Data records
______

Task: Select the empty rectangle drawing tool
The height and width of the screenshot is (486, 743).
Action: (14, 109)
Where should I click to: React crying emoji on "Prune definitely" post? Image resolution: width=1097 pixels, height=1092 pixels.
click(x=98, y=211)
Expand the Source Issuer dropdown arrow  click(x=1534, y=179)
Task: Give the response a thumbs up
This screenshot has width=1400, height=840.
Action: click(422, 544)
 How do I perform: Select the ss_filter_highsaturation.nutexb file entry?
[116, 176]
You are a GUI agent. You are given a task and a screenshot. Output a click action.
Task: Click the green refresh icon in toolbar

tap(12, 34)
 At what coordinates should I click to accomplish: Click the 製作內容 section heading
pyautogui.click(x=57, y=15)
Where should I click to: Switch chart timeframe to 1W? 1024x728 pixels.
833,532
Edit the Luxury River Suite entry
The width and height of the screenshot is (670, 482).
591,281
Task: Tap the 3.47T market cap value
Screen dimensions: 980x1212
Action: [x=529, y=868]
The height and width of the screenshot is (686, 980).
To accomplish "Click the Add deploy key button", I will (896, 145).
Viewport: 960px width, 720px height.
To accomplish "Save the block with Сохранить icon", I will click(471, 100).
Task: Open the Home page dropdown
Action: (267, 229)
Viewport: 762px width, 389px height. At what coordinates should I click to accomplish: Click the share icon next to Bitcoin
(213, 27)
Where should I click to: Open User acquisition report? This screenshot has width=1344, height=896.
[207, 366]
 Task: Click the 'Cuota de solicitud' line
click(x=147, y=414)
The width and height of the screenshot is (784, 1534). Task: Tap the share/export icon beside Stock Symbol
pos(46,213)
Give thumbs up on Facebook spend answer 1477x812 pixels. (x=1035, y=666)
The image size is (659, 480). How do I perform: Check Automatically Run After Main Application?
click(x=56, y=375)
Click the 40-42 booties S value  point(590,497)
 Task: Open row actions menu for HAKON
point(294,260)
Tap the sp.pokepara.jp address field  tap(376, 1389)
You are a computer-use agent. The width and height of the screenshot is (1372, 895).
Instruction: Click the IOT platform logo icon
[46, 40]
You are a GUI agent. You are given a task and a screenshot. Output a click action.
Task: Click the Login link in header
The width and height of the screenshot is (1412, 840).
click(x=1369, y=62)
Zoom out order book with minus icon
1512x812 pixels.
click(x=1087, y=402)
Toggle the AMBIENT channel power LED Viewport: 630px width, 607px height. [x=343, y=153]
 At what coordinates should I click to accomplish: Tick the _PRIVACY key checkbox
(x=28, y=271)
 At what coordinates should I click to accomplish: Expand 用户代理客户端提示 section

______

Reproduce every one of the entries above verbatim, keeping each line as it appears.

Task: Select the empty rectangle drawing tool
The height and width of the screenshot is (486, 743).
Action: (14, 109)
Where should I click to: React crying emoji on "Prune definitely" post? Image resolution: width=1097 pixels, height=1092 pixels.
click(x=98, y=211)
Expand the Source Issuer dropdown arrow  click(x=1534, y=179)
Task: Give the response a thumbs up
This screenshot has width=1400, height=840.
Action: click(422, 544)
 How do I perform: Select the ss_filter_highsaturation.nutexb file entry?
[116, 176]
You are a GUI agent. You are given a task and a screenshot. Output a click action.
Task: Click the green refresh icon in toolbar

tap(12, 34)
 At what coordinates should I click to accomplish: Click the 製作內容 section heading
pyautogui.click(x=57, y=15)
Where should I click to: Switch chart timeframe to 1W? 1024x728 pixels.
833,532
Edit the Luxury River Suite entry
The width and height of the screenshot is (670, 482).
591,281
Task: Tap the 3.47T market cap value
Screen dimensions: 980x1212
Action: [x=529, y=868]
The height and width of the screenshot is (686, 980).
To accomplish "Click the Add deploy key button", I will (896, 145).
Viewport: 960px width, 720px height.
To accomplish "Save the block with Сохранить icon", I will click(471, 100).
Task: Open the Home page dropdown
Action: (267, 229)
Viewport: 762px width, 389px height. At what coordinates should I click to accomplish: Click the share icon next to Bitcoin
(213, 27)
Where should I click to: Open User acquisition report? This screenshot has width=1344, height=896.
[207, 366]
 Task: Click the 'Cuota de solicitud' line
click(x=147, y=414)
The width and height of the screenshot is (784, 1534). Task: Tap the share/export icon beside Stock Symbol
pos(46,213)
Give thumbs up on Facebook spend answer 1477x812 pixels. (x=1035, y=666)
The image size is (659, 480). How do I perform: Check Automatically Run After Main Application?
click(x=56, y=375)
Click the 40-42 booties S value  point(590,497)
 Task: Open row actions menu for HAKON
point(294,260)
Tap the sp.pokepara.jp address field  tap(376, 1389)
You are a computer-use agent. The width and height of the screenshot is (1372, 895).
Instruction: Click the IOT platform logo icon
[46, 40]
You are a GUI agent. You are given a task and a screenshot. Output a click action.
Task: Click the Login link in header
The width and height of the screenshot is (1412, 840).
click(x=1369, y=62)
Zoom out order book with minus icon
1512x812 pixels.
click(x=1087, y=402)
Toggle the AMBIENT channel power LED Viewport: 630px width, 607px height. [x=343, y=153]
 At what coordinates should I click to accomplish: Tick the _PRIVACY key checkbox
(x=28, y=271)
 At what coordinates should I click to accomplish: Expand 用户代理客户端提示 section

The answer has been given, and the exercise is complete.